Chiedo una spiegazione a Edward, la cui risposta è laconica: «Non c’è dubbio che la Luna sia un corpo artificiale, costruito in orbita da una civiltà umana ben più evoluta di quella attuale. La nostra Luna è il rudere di una costruzione ardita della mente umana.»

La mia incredulità è vinta solo dall’evidenza.

«Quel che dici ha dell’incredibile, ma qual è lo scopo di quest’opera gigantesca?»

«Sembra un’astronave destinata a trasportare nello spazio milioni di esseri umani. Potrebbe trattarsi della migrazione di un’intera civiltà verso un altro pianeta.»

«Una migrazione fallita» rispondo, «poiché la Luna non si è mai mossa dall’orbita terrestre…»

«Sempre che sia la stessa Luna…»

«Vuoi dire che questa civiltà è specializzata nella costruzione di… lune?»

«Non posso escluderlo…»

Un allarme risuona nella cabina di comando. Poco distante da noi appare ancora una volta l’enorme labrys, che inizia a rotea­re fino a diventare incandescente e collassare in un buco nero. Ancora una volta veniamo attratti all’interno e riemergiamo dal Polo Nord. Sotto di noi la Terra ha un’atmosfera densa e gialla­stra. L’elaboratore di bordo sentenzia che ci troviamo a meno di dieci milioni di anni dalla nostra era. Tutti i vulcani della Terra sono in eruzione e una nebbia pesante oscura i continenti.

Puntiamo le telecamere verso la Luna: i dati ricevuti ci dicono che non è la stessa di venti milioni di anni prima.

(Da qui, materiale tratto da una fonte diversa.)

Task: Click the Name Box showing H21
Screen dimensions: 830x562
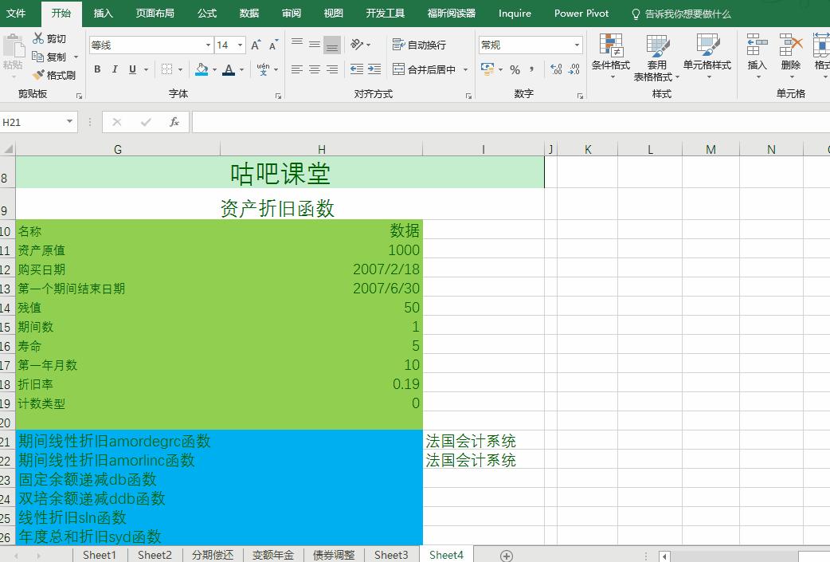Action: (32, 121)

«Come sospettavo» dice Lattanzi. «La prima Luna era un’a­stronave che ha lasciato l’orbita terrestre, trasferendo milioni di coloni su un altro pianeta, forse attraverso lo stesso passaggio da noi usato per giungere sin qui. Questa invece è una nuova strut­tura, differente dall’altra. Infatti, ha un diametro più piccolo, benché l’orbita sia la stessa.»

Ci avviciniamo al corpo celeste. Dalla sua superficie si elevano guglie alte cento chilometri e più, così numerose da farla appa­rire come il riccio di una castagna. Le telecamere si sofferma­no su un panorama agghiacciante: la superficie è ricoperta da scheletri umani, migliaia, forse milioni, sparsi e ammucchiati dappertutto.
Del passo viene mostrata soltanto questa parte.